Could you reproduce, exactly and alone, the lines running from the one with "This screenshot has width=700, height=945." to the end of the data below?

Saved data entries:
● ● ●

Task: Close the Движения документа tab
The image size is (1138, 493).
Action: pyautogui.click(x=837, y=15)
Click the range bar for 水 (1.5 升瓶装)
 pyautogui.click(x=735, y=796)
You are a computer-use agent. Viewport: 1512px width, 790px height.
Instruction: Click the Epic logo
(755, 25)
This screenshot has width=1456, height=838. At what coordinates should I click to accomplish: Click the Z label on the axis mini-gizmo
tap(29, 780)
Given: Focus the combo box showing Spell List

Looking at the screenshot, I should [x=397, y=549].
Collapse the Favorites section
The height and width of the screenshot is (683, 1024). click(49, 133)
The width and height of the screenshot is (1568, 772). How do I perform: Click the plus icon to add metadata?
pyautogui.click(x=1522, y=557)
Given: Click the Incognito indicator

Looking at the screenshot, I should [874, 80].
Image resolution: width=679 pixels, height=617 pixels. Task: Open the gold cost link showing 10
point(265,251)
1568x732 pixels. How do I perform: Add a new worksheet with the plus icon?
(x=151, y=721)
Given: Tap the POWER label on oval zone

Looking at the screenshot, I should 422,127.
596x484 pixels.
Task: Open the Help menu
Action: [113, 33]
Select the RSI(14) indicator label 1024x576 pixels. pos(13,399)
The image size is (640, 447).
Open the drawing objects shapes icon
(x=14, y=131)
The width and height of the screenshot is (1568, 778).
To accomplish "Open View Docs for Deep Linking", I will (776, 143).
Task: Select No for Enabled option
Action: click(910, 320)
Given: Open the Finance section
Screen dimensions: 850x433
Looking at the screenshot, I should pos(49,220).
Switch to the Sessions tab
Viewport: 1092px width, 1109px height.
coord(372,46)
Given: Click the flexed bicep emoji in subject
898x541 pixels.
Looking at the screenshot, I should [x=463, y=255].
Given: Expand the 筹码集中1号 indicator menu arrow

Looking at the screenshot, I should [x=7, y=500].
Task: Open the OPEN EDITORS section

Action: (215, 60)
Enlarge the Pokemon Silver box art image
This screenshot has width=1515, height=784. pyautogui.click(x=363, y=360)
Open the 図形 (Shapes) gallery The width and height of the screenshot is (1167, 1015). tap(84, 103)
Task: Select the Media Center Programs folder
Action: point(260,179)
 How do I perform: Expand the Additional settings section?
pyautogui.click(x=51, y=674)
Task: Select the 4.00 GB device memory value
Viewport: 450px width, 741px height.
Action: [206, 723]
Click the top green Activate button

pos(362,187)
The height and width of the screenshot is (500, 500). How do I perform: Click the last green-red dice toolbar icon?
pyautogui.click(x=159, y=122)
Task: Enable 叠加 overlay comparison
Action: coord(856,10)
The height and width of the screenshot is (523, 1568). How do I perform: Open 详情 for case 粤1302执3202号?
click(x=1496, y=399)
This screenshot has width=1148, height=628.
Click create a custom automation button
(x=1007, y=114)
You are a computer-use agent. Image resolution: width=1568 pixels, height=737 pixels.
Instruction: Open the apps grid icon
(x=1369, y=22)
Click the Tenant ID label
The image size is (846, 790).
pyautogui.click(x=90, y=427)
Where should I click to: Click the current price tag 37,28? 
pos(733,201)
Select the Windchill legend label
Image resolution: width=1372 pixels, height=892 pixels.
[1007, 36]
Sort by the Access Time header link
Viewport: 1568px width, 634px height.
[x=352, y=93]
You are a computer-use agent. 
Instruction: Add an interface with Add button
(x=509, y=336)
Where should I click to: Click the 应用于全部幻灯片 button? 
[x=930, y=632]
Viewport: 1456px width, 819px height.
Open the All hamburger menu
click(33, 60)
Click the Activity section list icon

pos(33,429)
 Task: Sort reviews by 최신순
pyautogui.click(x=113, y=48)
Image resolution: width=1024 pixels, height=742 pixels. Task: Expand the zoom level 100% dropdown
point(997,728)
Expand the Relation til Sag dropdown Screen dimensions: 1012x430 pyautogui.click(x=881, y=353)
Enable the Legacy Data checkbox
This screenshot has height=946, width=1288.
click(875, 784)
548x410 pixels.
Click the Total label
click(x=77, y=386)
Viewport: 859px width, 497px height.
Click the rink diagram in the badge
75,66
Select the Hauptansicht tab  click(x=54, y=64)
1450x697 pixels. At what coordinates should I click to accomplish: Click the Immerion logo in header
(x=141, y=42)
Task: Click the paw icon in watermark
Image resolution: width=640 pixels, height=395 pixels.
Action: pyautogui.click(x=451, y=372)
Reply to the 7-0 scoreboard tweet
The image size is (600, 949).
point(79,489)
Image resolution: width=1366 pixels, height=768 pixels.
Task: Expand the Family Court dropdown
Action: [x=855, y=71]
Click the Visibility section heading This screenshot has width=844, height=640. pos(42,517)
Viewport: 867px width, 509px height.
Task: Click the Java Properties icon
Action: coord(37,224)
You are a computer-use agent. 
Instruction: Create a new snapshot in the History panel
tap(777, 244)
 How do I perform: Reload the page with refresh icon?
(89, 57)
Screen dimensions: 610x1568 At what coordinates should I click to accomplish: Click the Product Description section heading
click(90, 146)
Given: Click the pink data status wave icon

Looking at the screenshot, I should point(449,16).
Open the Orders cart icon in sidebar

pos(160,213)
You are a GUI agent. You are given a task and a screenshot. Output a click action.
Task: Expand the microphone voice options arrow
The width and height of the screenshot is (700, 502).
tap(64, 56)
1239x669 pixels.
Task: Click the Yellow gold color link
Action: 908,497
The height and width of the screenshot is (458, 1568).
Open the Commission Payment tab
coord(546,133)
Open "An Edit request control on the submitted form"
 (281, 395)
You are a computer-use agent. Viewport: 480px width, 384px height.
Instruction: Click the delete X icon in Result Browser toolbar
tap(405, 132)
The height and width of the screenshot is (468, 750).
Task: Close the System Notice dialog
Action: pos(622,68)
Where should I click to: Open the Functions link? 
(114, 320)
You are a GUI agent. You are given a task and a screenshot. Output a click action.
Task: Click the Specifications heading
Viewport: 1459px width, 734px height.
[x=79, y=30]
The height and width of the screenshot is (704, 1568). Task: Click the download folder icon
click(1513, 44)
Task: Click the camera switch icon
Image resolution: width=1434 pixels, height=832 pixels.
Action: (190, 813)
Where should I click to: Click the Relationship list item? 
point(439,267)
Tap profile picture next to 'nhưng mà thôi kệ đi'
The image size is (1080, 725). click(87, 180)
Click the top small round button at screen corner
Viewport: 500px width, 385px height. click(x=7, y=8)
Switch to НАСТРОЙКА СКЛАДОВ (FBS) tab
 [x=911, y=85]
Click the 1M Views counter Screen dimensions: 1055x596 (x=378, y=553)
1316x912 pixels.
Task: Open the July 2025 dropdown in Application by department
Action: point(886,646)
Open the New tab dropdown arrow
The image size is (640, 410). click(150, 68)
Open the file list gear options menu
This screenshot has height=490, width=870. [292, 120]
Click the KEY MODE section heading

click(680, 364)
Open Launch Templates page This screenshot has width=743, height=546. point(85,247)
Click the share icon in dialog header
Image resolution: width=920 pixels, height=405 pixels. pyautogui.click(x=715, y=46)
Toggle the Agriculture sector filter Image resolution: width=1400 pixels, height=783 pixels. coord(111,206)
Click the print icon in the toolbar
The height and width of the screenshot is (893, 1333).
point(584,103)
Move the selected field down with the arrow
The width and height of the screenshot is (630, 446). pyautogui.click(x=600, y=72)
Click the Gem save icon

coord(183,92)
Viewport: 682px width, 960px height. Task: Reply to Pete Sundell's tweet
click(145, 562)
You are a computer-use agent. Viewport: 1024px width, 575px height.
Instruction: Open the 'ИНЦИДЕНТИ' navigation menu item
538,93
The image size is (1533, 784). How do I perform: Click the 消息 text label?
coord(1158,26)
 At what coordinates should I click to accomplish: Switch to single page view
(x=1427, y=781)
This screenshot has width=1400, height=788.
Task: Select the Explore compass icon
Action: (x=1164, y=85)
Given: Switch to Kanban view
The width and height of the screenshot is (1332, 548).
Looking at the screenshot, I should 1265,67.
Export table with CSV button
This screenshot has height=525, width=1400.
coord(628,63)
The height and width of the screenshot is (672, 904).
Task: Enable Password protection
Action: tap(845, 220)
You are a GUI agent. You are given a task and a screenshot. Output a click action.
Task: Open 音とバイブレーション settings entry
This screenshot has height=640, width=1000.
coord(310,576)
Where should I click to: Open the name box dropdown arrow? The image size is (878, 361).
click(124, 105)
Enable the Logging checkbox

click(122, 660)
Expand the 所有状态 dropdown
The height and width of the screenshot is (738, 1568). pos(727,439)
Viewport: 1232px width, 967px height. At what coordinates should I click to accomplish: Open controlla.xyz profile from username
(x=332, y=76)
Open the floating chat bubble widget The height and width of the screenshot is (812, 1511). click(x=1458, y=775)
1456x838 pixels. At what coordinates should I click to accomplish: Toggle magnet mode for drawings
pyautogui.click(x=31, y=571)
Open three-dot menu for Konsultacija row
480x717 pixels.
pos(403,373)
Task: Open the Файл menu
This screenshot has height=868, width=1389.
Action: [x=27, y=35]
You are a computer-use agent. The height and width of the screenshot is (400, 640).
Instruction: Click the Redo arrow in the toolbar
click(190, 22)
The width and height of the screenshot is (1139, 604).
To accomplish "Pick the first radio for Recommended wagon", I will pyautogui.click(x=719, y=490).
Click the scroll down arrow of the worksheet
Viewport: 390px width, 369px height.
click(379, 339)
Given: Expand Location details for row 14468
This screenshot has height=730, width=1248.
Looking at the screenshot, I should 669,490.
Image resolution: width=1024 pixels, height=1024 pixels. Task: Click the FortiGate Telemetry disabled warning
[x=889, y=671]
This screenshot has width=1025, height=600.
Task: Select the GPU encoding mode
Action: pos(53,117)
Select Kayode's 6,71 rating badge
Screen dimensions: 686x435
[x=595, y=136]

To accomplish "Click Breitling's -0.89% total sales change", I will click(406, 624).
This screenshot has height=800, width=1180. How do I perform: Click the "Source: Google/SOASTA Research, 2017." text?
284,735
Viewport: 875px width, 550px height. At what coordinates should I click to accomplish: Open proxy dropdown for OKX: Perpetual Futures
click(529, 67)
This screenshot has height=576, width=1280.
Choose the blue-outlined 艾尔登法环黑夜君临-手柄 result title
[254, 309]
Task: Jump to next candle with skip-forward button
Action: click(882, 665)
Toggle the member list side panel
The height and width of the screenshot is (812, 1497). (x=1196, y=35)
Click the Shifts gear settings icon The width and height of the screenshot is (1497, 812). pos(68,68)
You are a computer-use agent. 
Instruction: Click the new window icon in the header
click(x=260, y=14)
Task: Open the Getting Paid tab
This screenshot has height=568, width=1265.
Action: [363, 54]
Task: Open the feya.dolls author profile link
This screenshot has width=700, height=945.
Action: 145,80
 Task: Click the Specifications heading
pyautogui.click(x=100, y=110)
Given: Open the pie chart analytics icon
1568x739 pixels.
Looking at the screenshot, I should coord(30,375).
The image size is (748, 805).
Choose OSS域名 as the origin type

● ● ●

Task answer:
This screenshot has width=700, height=945.
Action: 145,80
 Task: Click the Specifications heading
pyautogui.click(x=100, y=110)
Given: Open the pie chart analytics icon
1568x739 pixels.
Looking at the screenshot, I should coord(30,375).
The image size is (748, 805).
Choose OSS域名 as the origin type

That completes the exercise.